A good article to read today, Veteran's Day, is this speech from May of 2011 written up in The American Legion Magazine.
The speech is about heroism, the American character and the final six seconds in the lives of two young marines, Cpl Jonathan Yale and Lance Cpl. Jordan Haerter. It's delivered by Lt. General John Kelly who only four days before giving this speech lost one of his sons, a Marine, in Afghanistan.
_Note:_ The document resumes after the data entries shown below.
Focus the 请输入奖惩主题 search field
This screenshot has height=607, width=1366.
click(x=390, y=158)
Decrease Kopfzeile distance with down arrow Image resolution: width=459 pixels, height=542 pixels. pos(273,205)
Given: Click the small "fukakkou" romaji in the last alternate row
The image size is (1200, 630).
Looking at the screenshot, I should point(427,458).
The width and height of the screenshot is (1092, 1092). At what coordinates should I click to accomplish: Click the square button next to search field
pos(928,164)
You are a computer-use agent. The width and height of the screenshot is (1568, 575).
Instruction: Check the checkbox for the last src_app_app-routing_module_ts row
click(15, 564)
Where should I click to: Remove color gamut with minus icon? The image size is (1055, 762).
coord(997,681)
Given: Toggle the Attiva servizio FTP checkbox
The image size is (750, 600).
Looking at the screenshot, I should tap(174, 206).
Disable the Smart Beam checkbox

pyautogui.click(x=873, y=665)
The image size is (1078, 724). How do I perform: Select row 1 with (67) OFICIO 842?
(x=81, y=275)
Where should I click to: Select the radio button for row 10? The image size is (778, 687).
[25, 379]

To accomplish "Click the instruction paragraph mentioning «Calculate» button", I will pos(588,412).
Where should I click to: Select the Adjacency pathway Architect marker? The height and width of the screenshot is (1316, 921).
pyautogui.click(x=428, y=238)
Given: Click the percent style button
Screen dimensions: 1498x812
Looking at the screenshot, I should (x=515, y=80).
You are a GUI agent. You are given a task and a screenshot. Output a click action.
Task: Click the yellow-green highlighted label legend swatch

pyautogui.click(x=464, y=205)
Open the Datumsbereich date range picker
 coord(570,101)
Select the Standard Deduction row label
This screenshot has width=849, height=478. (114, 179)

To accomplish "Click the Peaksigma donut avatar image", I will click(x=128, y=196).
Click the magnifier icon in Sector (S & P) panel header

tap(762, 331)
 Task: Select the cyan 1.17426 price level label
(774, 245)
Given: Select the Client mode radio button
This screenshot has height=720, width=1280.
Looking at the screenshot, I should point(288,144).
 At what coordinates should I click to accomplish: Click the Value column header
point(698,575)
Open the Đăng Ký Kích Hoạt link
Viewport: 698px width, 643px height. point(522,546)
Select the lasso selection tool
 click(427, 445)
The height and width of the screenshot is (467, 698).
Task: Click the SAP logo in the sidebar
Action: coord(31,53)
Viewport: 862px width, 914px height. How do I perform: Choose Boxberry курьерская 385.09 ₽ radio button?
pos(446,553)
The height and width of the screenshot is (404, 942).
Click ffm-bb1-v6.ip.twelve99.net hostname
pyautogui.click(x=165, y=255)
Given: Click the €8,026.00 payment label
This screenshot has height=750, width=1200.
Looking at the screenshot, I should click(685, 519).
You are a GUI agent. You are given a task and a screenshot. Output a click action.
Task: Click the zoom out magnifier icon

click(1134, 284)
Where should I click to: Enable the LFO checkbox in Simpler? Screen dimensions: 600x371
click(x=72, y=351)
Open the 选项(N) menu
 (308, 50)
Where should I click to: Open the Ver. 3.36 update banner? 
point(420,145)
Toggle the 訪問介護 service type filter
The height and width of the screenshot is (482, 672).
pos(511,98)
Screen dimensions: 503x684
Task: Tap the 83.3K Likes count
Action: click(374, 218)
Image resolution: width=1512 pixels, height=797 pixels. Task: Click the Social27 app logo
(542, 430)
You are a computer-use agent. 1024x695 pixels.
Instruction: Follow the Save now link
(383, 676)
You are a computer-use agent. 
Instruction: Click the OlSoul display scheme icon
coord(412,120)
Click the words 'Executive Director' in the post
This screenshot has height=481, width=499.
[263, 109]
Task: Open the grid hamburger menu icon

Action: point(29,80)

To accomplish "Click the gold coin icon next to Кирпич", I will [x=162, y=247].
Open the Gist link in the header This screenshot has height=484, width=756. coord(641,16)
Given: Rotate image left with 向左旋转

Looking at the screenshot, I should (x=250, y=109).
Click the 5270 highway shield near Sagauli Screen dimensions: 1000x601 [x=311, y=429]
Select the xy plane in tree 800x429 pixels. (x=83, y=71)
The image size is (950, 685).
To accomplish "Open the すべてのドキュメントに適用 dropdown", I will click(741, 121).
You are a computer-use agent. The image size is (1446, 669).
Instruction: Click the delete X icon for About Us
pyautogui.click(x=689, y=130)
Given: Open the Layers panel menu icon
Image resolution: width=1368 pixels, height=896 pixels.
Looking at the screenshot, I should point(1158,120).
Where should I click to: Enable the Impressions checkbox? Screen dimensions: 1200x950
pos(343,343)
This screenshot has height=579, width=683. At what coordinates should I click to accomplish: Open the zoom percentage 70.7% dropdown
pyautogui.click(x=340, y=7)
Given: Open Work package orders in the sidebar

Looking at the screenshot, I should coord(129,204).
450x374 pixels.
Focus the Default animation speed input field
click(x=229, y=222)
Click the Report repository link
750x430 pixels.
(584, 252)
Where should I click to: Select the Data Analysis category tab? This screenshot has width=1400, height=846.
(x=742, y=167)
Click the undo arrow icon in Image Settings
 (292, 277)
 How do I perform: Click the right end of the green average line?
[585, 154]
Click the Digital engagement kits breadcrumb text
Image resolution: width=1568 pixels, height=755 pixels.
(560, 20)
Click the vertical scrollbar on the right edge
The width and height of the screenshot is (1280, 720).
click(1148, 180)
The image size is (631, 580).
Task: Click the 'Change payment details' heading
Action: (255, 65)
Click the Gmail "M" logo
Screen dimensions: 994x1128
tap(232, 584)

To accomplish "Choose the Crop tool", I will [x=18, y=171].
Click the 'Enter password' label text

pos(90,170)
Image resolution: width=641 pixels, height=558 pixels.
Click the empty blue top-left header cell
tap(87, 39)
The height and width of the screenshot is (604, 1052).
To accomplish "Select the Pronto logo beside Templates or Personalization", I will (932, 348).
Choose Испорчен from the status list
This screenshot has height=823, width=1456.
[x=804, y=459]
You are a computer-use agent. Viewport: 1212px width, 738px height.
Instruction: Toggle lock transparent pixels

After describing both Yale's and Haerter's background, Lt. General Kelly lays out the picture as the two Marines take up their posts:
They then relieved two other Marines on watch and took up their post at the entry-control point of Joint Security Station Nasser, in the Sophia section of Ramadi, al Anbar, Iraq.A few minutes later, a large blue truck turned down the alleyway – perhaps 60 to 70 yards in length – and sped its way through the serpentine concrete Jersey walls. The truck stopped just short of where the two were posted and detonated, killing them both. Twenty-four brick masonry houses were damaged or destroyed. A mosque 100 yards away collapsed. The truck’s engine came to rest 200 yards away, knocking down most of a house down before it stopped. Our explosive experts reckoned the blast was caused by 2,000 pounds of explosive. Because these two young infantrymen didn’t have it in their DNA to run from danger, they saved 150 of their Iraqi and American brothers in arms.When I read the situation report a few hours after it happened, I called the regimental commander for details. Something about this struck me as different. We expect Marines, regardless of rank or MOS, to stand their ground and do their duty, and even die in the process, if that is what the mission takes. But this just seemed different.
Lt. Gen Kelly goes on to explain that the only witnesses to the event were Iraqis, Iraqis who ran away. One of them reported as follows: “Sir, in the name of God, no sane man would have stood there and done what they did. They saved us all.”
A film of the incident was later recovered showing Cpl. Yale and Lance Cpl. Haerter as they fired at the oncoming truck.
Yale and Haerter never hesitated. By all reports and by the recording, they never stepped back. They never even shifted their weight. With their feet spread shoulder-width apart, they leaned into the danger, firing as fast as they could. They had only one second left to live, and I think they knew.The truck explodes. The camera goes blank. Two young men go to their God. Six seconds.